Example of a Helen Frankenthaler painting. Frankenthaler was a former student at The Art Students League.

The influence of the Art Students League of New York is due to its alumni and the effect they elicited in Modern and Contemporary Art.

Pre-World War II

In the two decades that divided World War I and II, many of the New York artists who would eventually define the Abstract Expressionist era received their formal studies at the Art Students League.

The American Social realist painter John Sloan was appointed the League’s president in 1931. His students would include Alexander Calder, John Graham, and Barnett Newman.

In 1929, a young, ambitious painter from Wyoming came to the League to sharpen his skills. His name was Jackson Pollock. Pollock studied under the tutelage of the American Muralist Thomas Hart Benton and Sloan, though he greatly preferred Benton.

Other notable League students during the 1930s include Mark Rothko and Arshile Gorky.

Many artists who defined the Abstract Expressionism movement continued attending lectures and forums at the Art Students League into the late 1930s. Clement Greenberg was known for frequent lectures given by Hans Hofmann during his stint at the League.
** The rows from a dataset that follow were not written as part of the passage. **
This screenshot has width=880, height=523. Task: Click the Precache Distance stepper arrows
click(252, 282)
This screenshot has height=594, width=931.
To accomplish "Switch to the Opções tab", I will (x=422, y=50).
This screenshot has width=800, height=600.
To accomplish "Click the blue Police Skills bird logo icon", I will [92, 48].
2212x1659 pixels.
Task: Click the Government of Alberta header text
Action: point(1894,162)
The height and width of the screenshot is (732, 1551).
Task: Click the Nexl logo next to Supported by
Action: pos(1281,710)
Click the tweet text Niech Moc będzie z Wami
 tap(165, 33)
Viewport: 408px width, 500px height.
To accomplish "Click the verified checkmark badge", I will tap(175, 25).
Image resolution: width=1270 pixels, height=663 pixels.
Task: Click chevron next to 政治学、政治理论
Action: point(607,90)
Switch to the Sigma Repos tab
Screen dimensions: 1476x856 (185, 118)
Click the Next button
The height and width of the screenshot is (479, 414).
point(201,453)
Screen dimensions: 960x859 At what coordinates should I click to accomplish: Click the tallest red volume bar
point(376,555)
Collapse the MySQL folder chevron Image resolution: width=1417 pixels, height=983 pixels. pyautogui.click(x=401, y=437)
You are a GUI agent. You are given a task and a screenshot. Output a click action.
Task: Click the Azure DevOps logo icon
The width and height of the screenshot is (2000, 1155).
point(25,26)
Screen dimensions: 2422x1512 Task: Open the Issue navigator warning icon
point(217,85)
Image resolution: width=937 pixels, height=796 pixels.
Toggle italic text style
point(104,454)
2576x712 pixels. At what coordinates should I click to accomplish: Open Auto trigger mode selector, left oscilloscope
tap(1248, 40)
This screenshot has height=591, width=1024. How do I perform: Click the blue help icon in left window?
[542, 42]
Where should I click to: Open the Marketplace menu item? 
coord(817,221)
The Rise of Abstract Expressionism

With the growing popularity of Black Mountain College in North Carolina and the Hans Hofmann schools in New York City and Provincetown, MA, not to mention the abundance of new art galleries, all boasting the work of abstractionists, many artists and teachers abandoned the Art Students League by the late 1930s and early 40s.

Of all the Abstract Expressionists who studied at the League, Jackson Pollock was arguably the school’s most popular alum and undoubtedly the most famous to have ever studied under Thomas Hart Benton.

Pollock was reportedly fond of commenting that Benton’s instruction gave him something to rebel against. While Pollock’s and Benton’s respective artistic styles could not be more different, many historians have reconsidered the profound influence Benton had on Pollock’s work, mainly when it came to Pollock’s sense of balance and subtle symmetry.

By the time the Abstract Expressionist artists were regularly showing in uptown art galleries, a new crop of young artists were attending classes at the League, with students including Robert Rauschenberg, Al Held, Helen Frankenthaler, Donald Judd, James Rosenquist, Roy Lichtenstein and Cy Twombly.

Group of students in a painting course at the Art Students League.

Final Thoughts

The Art Students League boasted a diverse curriculum and a list of alumni unequaled by either Black Mountain or the Hans Hofmann School. The artists who studied and taught at the League have substantially shaped the vocabulary of 20th-century American art.

Given this impressive group and their body of work, the Art Students League was integral in the evolution of artistic styles ranging from Abstract Expressionism and Pop Art to Combines and Conceptualism.

The League continues this legacy today through a wide range of enrollment options in different courses and their philosophy of interactive learning. ASL, as a whole, is an art historical gem in NYC, a great leader in the mission of bringing a more accessible means of teaching the visual arts.